┌─ INFORMATION PROVIDED

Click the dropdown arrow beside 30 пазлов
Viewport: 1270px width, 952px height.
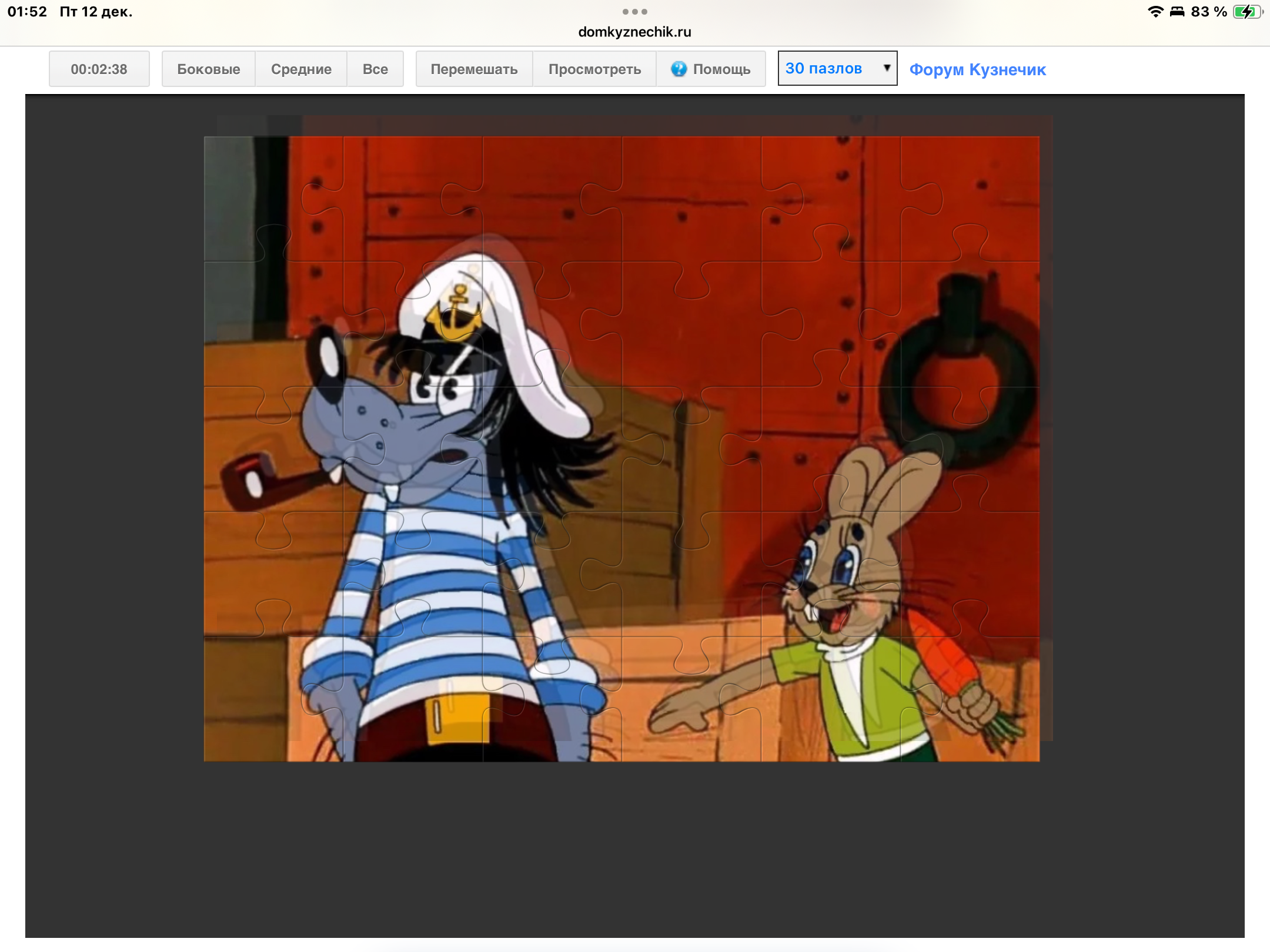pyautogui.click(x=887, y=68)
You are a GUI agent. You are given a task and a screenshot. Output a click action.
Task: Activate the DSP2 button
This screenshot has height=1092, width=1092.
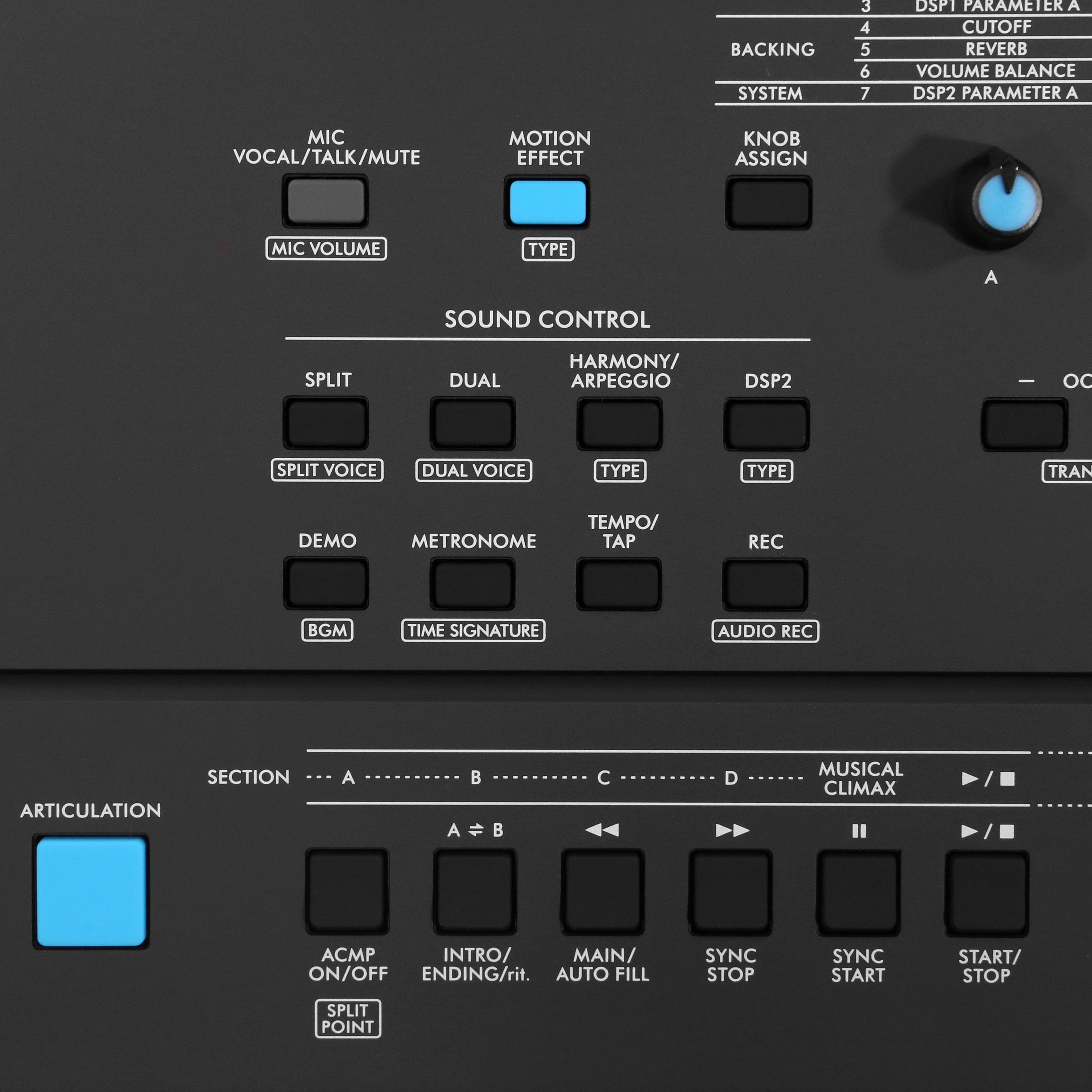(x=767, y=424)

└─

Please reproduce exactly, and nothing more, the lines from the one containing "You are a GUI" through the last line of the entries, both included; pictures stay out.

- **WRITTEN RESPONSE**:
You are a GUI agent. You are given a task and a screenshot. Output a click action.
Task: Activate the DSP2 button
This screenshot has height=1092, width=1092.
(x=767, y=424)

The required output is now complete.